George Stace (26 January 1852 – 26 November 1918)

George was born in Brighton, Sussex and was the son of shoemaker George Stace and his wife Sarah. In 1871 he was living at home and working as an accountant – he moved to Cambridge in 1872.  He married Amelia Groves in Cambridge on 25 July 1875.  The couple had two children: George Groves (1876-1876)  and Winifred May (1878-1954).
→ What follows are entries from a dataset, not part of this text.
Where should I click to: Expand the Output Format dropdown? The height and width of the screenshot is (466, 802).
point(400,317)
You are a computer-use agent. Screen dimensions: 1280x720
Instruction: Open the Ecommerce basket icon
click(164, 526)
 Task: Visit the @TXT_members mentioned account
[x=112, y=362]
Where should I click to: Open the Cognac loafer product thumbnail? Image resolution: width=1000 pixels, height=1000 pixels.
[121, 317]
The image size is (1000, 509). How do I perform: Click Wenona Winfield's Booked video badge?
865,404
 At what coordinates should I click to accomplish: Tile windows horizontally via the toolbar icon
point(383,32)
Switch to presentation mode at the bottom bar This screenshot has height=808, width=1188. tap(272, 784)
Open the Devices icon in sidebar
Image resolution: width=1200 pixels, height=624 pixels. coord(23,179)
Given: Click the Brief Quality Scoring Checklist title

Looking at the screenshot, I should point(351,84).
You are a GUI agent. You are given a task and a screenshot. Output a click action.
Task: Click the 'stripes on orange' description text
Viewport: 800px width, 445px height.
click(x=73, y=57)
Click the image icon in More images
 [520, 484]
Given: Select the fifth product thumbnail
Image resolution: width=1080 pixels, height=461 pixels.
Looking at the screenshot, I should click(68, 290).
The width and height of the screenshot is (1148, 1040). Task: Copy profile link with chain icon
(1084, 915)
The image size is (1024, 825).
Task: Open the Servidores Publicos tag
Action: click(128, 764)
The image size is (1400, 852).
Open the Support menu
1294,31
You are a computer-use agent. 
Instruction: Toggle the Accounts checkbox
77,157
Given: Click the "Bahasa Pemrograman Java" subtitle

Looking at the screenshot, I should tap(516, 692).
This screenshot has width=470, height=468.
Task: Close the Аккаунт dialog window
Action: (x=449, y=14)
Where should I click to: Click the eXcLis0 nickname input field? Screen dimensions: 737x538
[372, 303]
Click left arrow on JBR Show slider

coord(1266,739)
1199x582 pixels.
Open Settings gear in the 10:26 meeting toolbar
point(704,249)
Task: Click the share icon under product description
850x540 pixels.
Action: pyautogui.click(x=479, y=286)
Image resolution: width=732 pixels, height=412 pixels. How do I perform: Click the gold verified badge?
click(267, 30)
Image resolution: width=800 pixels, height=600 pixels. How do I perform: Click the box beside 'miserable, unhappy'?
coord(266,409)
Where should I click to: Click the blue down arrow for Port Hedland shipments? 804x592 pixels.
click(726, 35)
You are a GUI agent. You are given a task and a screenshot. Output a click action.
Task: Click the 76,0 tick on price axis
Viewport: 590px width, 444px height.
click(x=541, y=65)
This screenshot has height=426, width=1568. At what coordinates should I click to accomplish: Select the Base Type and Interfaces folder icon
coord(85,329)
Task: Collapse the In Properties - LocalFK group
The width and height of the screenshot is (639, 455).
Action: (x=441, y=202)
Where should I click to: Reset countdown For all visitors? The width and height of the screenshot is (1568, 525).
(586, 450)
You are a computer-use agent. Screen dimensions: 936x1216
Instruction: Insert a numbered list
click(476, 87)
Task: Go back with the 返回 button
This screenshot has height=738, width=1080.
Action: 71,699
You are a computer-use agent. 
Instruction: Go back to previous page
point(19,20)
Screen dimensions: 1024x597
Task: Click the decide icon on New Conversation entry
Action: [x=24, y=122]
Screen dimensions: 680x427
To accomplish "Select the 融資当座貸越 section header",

In 1881 the family were living at 25 Clarendon Road and George was working as a drapers clerk.

By 1890 he was running an eponymous store at 15 Petty Cury.  An advert placed in September 1891 read ‘George Stace Ladies’ tailor, milliner, mantle and cloak makers has pleasure in announcing his early show of high class Autumn Novelties and invites inspection. George Stace having secured extensive workrooms adjoining his present premises has added Dressmaking to his other departments…sealskin jackets and furs of all descriptions cleaned and re-modelled’.  A later newspaper advert from January 1899 read that ‘sale of autumn and winter goods is now proceeding. Dresses, mantles, jackets, furs, etc etc at greatly lessened prices’.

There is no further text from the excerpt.